▶ _Records for processing_
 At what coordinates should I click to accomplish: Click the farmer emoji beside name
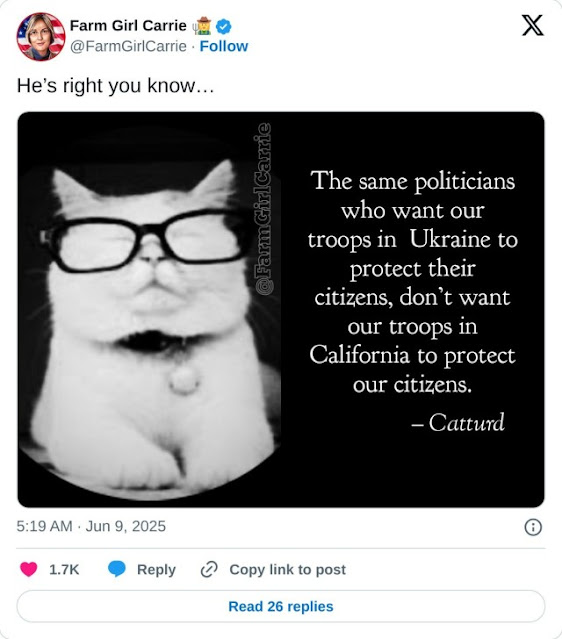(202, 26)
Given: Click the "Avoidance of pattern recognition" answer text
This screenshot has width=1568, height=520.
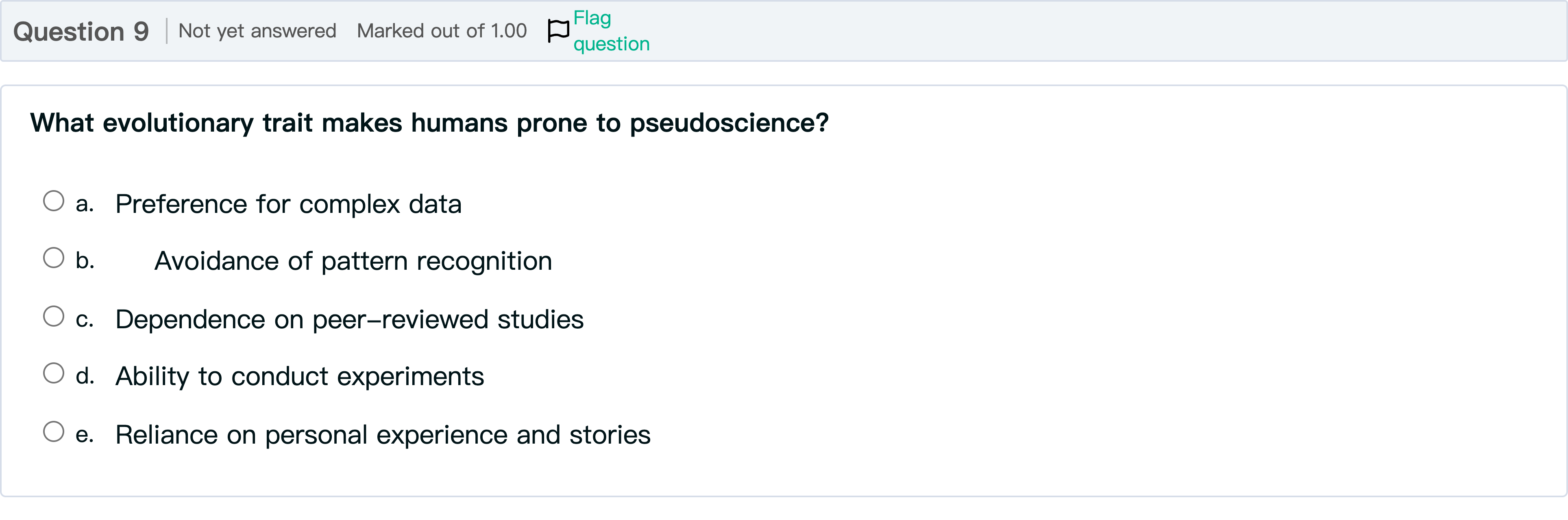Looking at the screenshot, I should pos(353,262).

▶ _Required action_
Return each line from the material above exactly, but not the pictures.

▶ _Exercise solution_
 At what coordinates should I click to accomplish: Click the farmer emoji beside name
(202, 26)
Given: Click the "Avoidance of pattern recognition" answer text
This screenshot has width=1568, height=520.
Looking at the screenshot, I should pos(353,262).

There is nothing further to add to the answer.